*Task goal*: Copy the items from the line with "The Fusion Project (136, 1215)" up to and including the line with "Oben (36, 1824)", leaving out the pictures.

*Extracted records*:

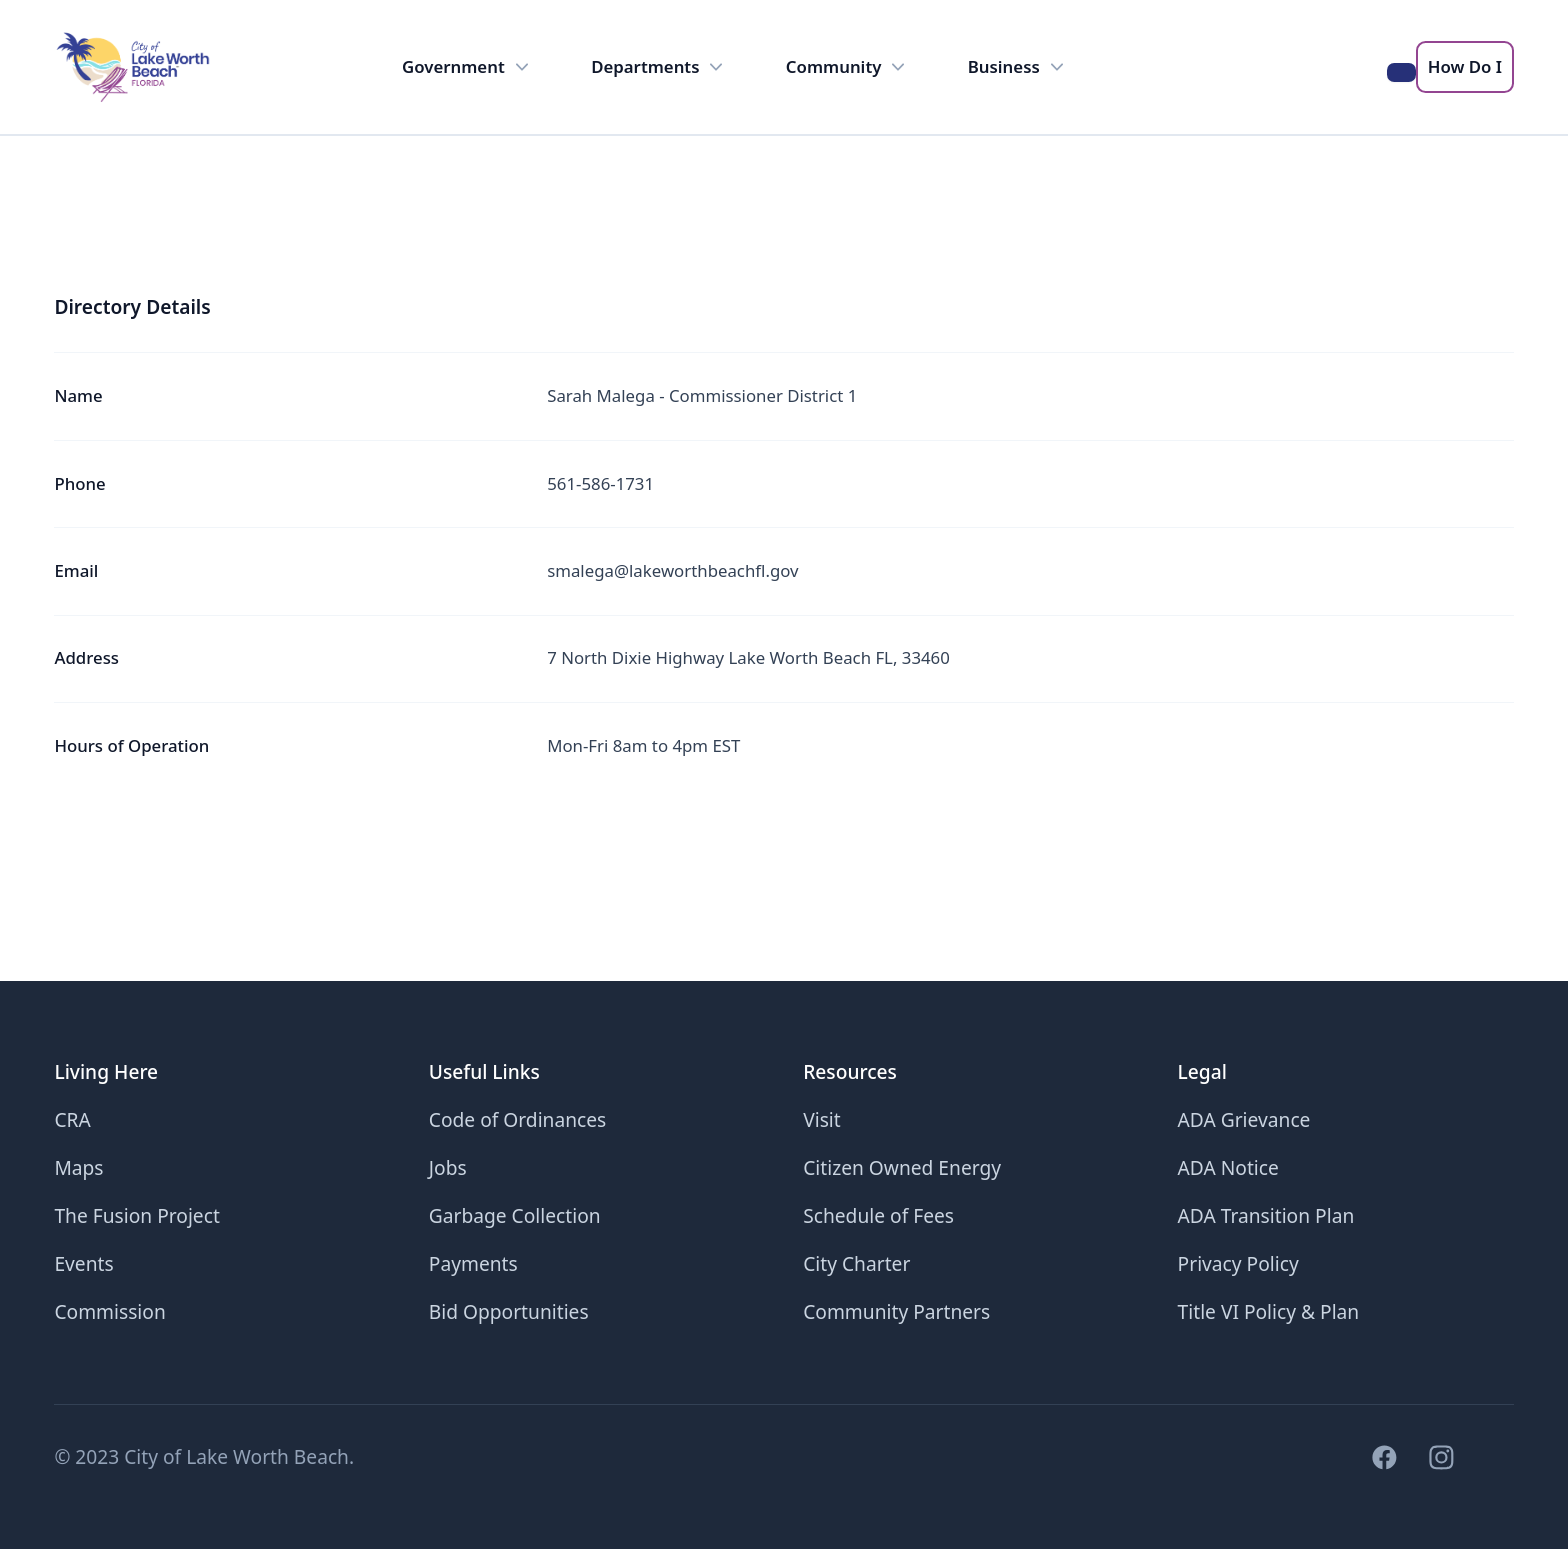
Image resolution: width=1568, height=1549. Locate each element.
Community (848, 67)
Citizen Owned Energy (902, 1167)
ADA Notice (1228, 1167)
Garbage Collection (515, 1215)
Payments (473, 1263)
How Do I (1465, 66)
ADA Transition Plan (1266, 1215)
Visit (822, 1119)
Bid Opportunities (509, 1311)
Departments (659, 67)
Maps (78, 1167)
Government (468, 67)
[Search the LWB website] (1401, 72)
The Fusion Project (136, 1215)
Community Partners (896, 1311)
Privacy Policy (1238, 1263)
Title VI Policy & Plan (1269, 1311)
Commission (109, 1311)
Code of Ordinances (518, 1119)
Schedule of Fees (878, 1215)
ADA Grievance (1244, 1119)
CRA (72, 1119)
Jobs (448, 1167)
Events (83, 1263)
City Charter (856, 1263)
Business (1018, 67)
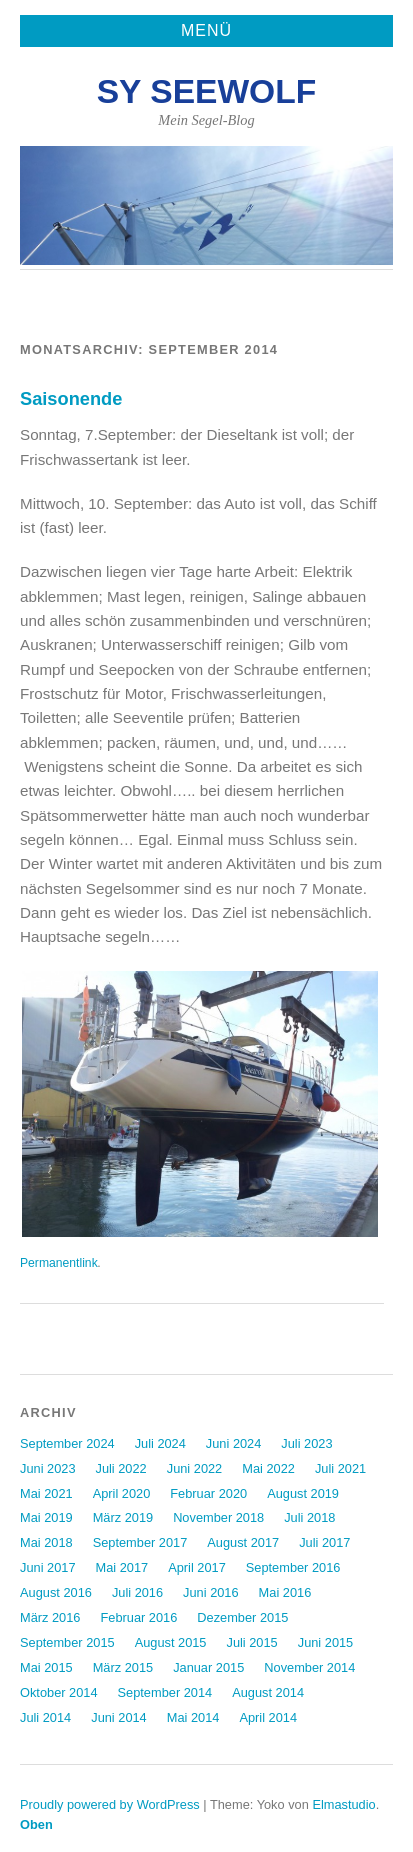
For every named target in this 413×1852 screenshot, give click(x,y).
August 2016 (56, 1592)
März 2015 (123, 1667)
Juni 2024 (234, 1443)
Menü (206, 30)
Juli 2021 (340, 1468)
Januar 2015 (208, 1667)
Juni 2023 (48, 1468)
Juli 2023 (306, 1443)
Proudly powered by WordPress (110, 1804)
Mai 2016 (285, 1592)
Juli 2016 (137, 1592)
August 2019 (303, 1493)
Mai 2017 (122, 1567)
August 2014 (268, 1692)
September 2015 (67, 1642)
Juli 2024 (160, 1443)
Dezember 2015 (242, 1617)
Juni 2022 (195, 1468)
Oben (36, 1824)
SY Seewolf (207, 91)
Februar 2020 (208, 1493)
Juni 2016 (211, 1592)
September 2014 (165, 1692)
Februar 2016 (138, 1617)
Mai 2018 (46, 1542)
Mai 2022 (268, 1468)
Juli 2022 (121, 1468)
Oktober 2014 (59, 1692)
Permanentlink (59, 1263)
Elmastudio (343, 1804)
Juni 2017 (48, 1567)
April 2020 (122, 1493)
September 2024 (67, 1443)
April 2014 (268, 1717)
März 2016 (50, 1617)
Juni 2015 (326, 1642)
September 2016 (293, 1567)
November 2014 (309, 1667)
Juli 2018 (309, 1517)
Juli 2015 (252, 1642)
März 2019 (123, 1517)
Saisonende (71, 398)
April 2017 (197, 1567)
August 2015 (171, 1642)
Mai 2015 (46, 1667)
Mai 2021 (46, 1493)
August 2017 (243, 1542)
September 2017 (140, 1542)
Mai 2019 (46, 1517)
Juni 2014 (119, 1717)
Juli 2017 (324, 1542)
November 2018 (218, 1517)
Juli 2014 (45, 1717)
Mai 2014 (193, 1717)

*Expected answer*:
The Fusion Project (136, 1215)
Community Partners (896, 1311)
Privacy Policy (1238, 1263)
Title VI Policy & Plan (1269, 1311)
Commission (109, 1311)
Code of Ordinances (518, 1119)
Schedule of Fees (878, 1215)
ADA Grievance (1244, 1119)
CRA (72, 1119)
Jobs (448, 1167)
Events (83, 1263)
City Charter (856, 1263)
Business (1018, 67)
For every named target in this 413×1852 screenshot, give click(x,y).
August 2016 (56, 1592)
März 2015 (123, 1667)
Juni 2024 (234, 1443)
Menü (206, 30)
Juli 2021 (340, 1468)
Januar 2015 (208, 1667)
Juni 2023 (48, 1468)
Juli 2023 (306, 1443)
Proudly powered by WordPress (110, 1804)
Mai 2016 (285, 1592)
Juli 2016 (137, 1592)
August 2019 (303, 1493)
Mai 2017 (122, 1567)
August 2014 (268, 1692)
September 2015 (67, 1642)
Juli 2024 (160, 1443)
Dezember 2015 (242, 1617)
Juni 2022 (195, 1468)
Oben (36, 1824)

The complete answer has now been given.